Lignes tirées d'une collecte de données:
○ ○ ○ ○ ○ ○ ○
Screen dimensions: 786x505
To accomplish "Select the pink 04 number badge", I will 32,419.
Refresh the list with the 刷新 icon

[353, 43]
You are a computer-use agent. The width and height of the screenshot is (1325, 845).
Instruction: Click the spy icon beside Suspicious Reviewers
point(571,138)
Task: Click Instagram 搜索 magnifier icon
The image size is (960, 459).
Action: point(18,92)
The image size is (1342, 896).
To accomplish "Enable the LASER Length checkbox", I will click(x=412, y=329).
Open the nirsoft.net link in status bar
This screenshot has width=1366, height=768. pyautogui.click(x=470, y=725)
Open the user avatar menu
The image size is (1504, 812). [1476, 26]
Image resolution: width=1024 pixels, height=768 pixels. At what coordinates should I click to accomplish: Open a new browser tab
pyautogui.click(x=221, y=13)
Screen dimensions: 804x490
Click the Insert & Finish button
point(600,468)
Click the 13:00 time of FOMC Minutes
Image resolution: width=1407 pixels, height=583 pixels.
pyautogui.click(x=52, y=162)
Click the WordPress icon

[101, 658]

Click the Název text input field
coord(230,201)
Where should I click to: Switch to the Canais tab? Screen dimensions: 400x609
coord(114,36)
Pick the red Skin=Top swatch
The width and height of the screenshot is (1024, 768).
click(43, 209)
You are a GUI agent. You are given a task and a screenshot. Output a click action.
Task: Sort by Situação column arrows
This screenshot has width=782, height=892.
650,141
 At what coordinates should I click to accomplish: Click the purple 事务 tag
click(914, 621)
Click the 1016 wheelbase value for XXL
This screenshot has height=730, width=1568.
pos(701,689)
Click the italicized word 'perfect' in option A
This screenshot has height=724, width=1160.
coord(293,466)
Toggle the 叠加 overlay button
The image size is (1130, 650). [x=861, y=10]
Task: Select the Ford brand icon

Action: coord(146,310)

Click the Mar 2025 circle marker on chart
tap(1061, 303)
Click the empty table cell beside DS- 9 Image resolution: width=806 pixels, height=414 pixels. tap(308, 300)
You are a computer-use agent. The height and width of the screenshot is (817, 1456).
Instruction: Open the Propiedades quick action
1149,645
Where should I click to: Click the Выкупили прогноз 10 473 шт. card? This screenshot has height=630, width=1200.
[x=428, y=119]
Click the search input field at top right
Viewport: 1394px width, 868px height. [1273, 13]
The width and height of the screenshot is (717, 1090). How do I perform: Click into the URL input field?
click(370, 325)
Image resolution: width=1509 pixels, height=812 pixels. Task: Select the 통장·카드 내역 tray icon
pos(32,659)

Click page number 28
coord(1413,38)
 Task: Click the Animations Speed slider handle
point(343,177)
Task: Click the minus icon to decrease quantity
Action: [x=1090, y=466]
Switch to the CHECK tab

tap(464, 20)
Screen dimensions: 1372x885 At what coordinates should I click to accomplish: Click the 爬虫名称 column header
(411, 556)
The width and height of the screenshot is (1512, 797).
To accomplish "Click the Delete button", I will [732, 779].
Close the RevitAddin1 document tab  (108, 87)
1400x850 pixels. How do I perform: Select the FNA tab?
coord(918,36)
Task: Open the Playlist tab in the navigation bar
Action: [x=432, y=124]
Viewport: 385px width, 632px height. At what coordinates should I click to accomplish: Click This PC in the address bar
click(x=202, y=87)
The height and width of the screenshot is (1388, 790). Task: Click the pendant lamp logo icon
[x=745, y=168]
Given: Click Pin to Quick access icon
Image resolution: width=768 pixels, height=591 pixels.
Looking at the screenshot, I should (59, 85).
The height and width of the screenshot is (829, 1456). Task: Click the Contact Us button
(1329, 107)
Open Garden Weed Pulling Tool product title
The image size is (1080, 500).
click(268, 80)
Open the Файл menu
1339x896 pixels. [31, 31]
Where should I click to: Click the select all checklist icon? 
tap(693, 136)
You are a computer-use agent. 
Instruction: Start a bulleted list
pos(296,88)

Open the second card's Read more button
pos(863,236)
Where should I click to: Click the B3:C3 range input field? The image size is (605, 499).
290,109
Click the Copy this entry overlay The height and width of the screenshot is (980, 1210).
○ ○ ○ ○ ○ ○ ○
- [Tâche à réaliser]
Mettez à jour toutes les lignes ci-dessus en remplaçant « Screen dimensions » par « Screen size », sans rien modifier d'autre.

- [Solution rédigée]
Screen size: 786x505
To accomplish "Select the pink 04 number badge", I will 32,419.
Refresh the list with the 刷新 icon

[353, 43]
You are a computer-use agent. The width and height of the screenshot is (1325, 845).
Instruction: Click the spy icon beside Suspicious Reviewers
point(571,138)
Task: Click Instagram 搜索 magnifier icon
The image size is (960, 459).
Action: point(18,92)
The image size is (1342, 896).
To accomplish "Enable the LASER Length checkbox", I will click(x=412, y=329).
Open the nirsoft.net link in status bar
This screenshot has width=1366, height=768. pyautogui.click(x=470, y=725)
Open the user avatar menu
The image size is (1504, 812). [1476, 26]
Image resolution: width=1024 pixels, height=768 pixels. At what coordinates should I click to accomplish: Open a new browser tab
pyautogui.click(x=221, y=13)
Screen size: 804x490
Click the Insert & Finish button
point(600,468)
Click the 13:00 time of FOMC Minutes
Image resolution: width=1407 pixels, height=583 pixels.
pyautogui.click(x=52, y=162)
Click the WordPress icon

[101, 658]

Click the Název text input field
coord(230,201)
Where should I click to: Switch to the Canais tab? Screen size: 400x609
coord(114,36)
Pick the red Skin=Top swatch
The width and height of the screenshot is (1024, 768).
click(43, 209)
You are a GUI agent. You are given a task and a screenshot. Output a click action.
Task: Sort by Situação column arrows
This screenshot has width=782, height=892.
650,141
 At what coordinates should I click to accomplish: Click the purple 事务 tag
click(914, 621)
Click the 1016 wheelbase value for XXL
This screenshot has height=730, width=1568.
pos(701,689)
Click the italicized word 'perfect' in option A
This screenshot has height=724, width=1160.
coord(293,466)
Toggle the 叠加 overlay button
The image size is (1130, 650). [x=861, y=10]
Task: Select the Ford brand icon

Action: coord(146,310)

Click the Mar 2025 circle marker on chart
tap(1061, 303)
Click the empty table cell beside DS- 9 Image resolution: width=806 pixels, height=414 pixels. tap(308, 300)
You are a computer-use agent. The height and width of the screenshot is (817, 1456).
Instruction: Open the Propiedades quick action
1149,645
Where should I click to: Click the Выкупили прогноз 10 473 шт. card? This screenshot has height=630, width=1200.
[x=428, y=119]
Click the search input field at top right
Viewport: 1394px width, 868px height. [1273, 13]
The width and height of the screenshot is (717, 1090). How do I perform: Click into the URL input field?
click(370, 325)
Image resolution: width=1509 pixels, height=812 pixels. Task: Select the 통장·카드 내역 tray icon
pos(32,659)

Click page number 28
coord(1413,38)
 Task: Click the Animations Speed slider handle
point(343,177)
Task: Click the minus icon to decrease quantity
Action: [x=1090, y=466]
Switch to the CHECK tab

tap(464, 20)
Screen size: 1372x885 At what coordinates should I click to accomplish: Click the 爬虫名称 column header
(411, 556)
The width and height of the screenshot is (1512, 797).
To accomplish "Click the Delete button", I will [732, 779].
Close the RevitAddin1 document tab  (108, 87)
1400x850 pixels. How do I perform: Select the FNA tab?
coord(918,36)
Task: Open the Playlist tab in the navigation bar
Action: [x=432, y=124]
Viewport: 385px width, 632px height. At what coordinates should I click to accomplish: Click This PC in the address bar
click(x=202, y=87)
The height and width of the screenshot is (1388, 790). Task: Click the pendant lamp logo icon
[x=745, y=168]
Given: Click Pin to Quick access icon
Image resolution: width=768 pixels, height=591 pixels.
Looking at the screenshot, I should (59, 85).
The height and width of the screenshot is (829, 1456). Task: Click the Contact Us button
(1329, 107)
Open Garden Weed Pulling Tool product title
The image size is (1080, 500).
click(268, 80)
Open the Файл menu
1339x896 pixels. [31, 31]
Where should I click to: Click the select all checklist icon? 
tap(693, 136)
You are a computer-use agent. 
Instruction: Start a bulleted list
pos(296,88)

Open the second card's Read more button
pos(863,236)
Where should I click to: Click the B3:C3 range input field? The image size is (605, 499).
290,109
Click the Copy this entry overlay The height and width of the screenshot is (980, 1210).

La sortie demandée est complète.